The new research adds to the growing body of evidence that there may be no harmless form of vaping.
"We've shown that vaping has a sudden, immediate effect on the body's vascular function," study author Felix Wehrli, a professor of radiologic science and biophysics at the University of Pennsylvania, said in a statement.
Previous lab studies have suggested that vaping can have harmful effects. However, studies looking at vaping’s direct effects on humans have been few and far between.
Wehrli and his colleagues recruited 31 healthy people in their 20s and early 30s to participate in the study. None had ever smoked any kind of cigarette — regular or electronic.
For this study, they took 16 puffs of an e-cigarette that contained tobacco flavorings and sweeteners like propylene glycol and glycerol, but no nicotine.
To study how vaping affected blood vessels, the researchers briefly cuffed each person's leg to restrict blood flow to the femoral artery, a large artery in the thigh, and took an MRI image. They did this twice, before and after the participates puffed on the e-cigarettes.

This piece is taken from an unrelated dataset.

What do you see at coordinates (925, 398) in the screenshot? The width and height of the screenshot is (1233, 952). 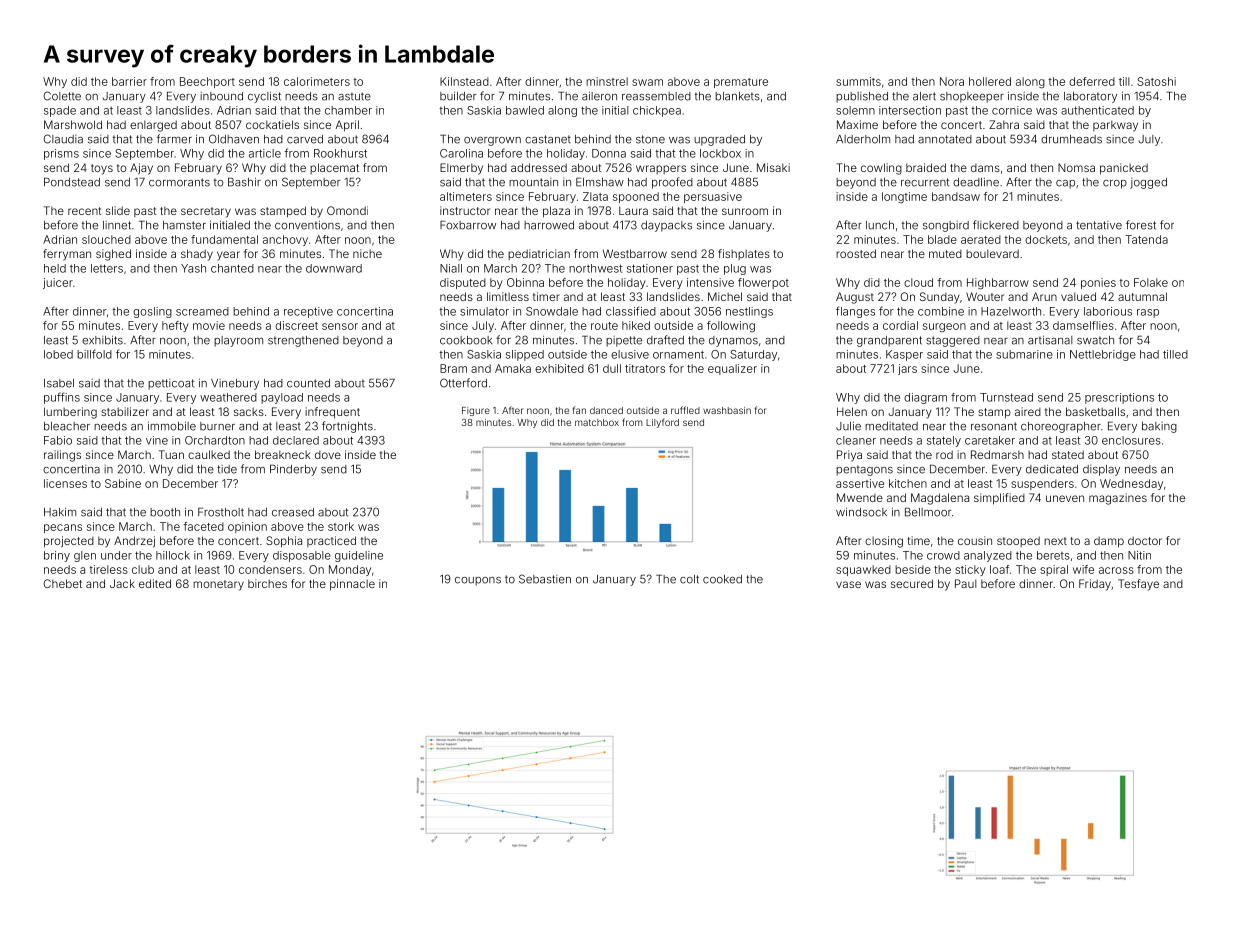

Ordinarily, when the cuff is released, blood should flow much faster, as the body tries to make up for the restricted flow. Indeed, that's what the researchers observed before the participants used the vapes. But after vaping, the scans showed that blood didn't flow as much as before; instead, they observed reduced blood flow and oxygen in the leg — an effect that lasted for about an hour.
Over time, however, "this kind of damage to the body can become cumulative," said Dr. S. Christy Sadreameli, a pediatric pulmonologist at the Johns Hopkins Hospital in Baltimore, and volunteer spokesperson for the American Lung Association. She was not involved in the new research.
That cumulative damage is what could increase the risk of heart problems.
"It may not mean that you are going to have a heart attack soon," Sadreameli said. "But while we all get some damage to our blood vessels with aging, this means it could start happening younger and in a more accelerated fashion."
Wehrli told NBC News that the effect is similar to what's known about conventional tobacco smoking.
"If you smoke a single cigarette or once in a while, you probably won’t get cardiovascular disease or cancer," he said. "It’s the continued regular chronic exposure that leads to damage."
It's unclear what's causing the blood vessel damage. It may be the aerosol, the flavors, or the fact that these molecules change into something more damaging when they're heated.
"The only thing we don’t know is what specifically caused this ... response," Wehrli said. "But we know it’s there. There is strong evidence."
The exact ingredients in e-cigarettes aren't all known, because the Food and Drug Administration does not require vape manufacturers to provide a full list. Though the researchers didn't look at the effects of vaping e-cigarettes with nicotine, it's likely that these effects would also be seen when vaping nicotine, as the other ingredients are also present.
"We do know that they contain ultra-fine particles that are inhaled deep into the lungs," Sadreameli said. Those particles are able to pass through the alveoli, tiny air sacs in the lungs that allow oxygen to get into the blood.
The new findings come as doctors and health officials grapple with a mysterious respiratory illness that is damaging lungs and causing breathing problems nationwide.
Doctors tell NBC News that most patients are otherwise healthy teenagers or young adults who arrive at the hospital with shortness of breath, chest pain, fatigue and coughing.
Their symptoms quickly become worse, and many need to go on ventilators.
The CDC says it's investigating 94 cases in 14 states. The only thing linking the cases is a history of vaping products containing either nicotine or THC, the psychoactive ingredient in marijuana.
Nicotine-free e-cigarettes, like the ones used in this study, account for less than 1 percent of the market share in the U.S., according to another recent study from the CDC and the Truth Initiative, a nonprofit organization that advocates for tobacco cessation.
"However it's still concerning because many people may think of nicotine-free products as harmless," Sadreameli said. "In many cases, these may be the first products a teenager uses."
Sadreameli continued: "The American Lung Association is concerned. I am concerned. Physicians are concerned about the impact of any of these products on the lungs and heart."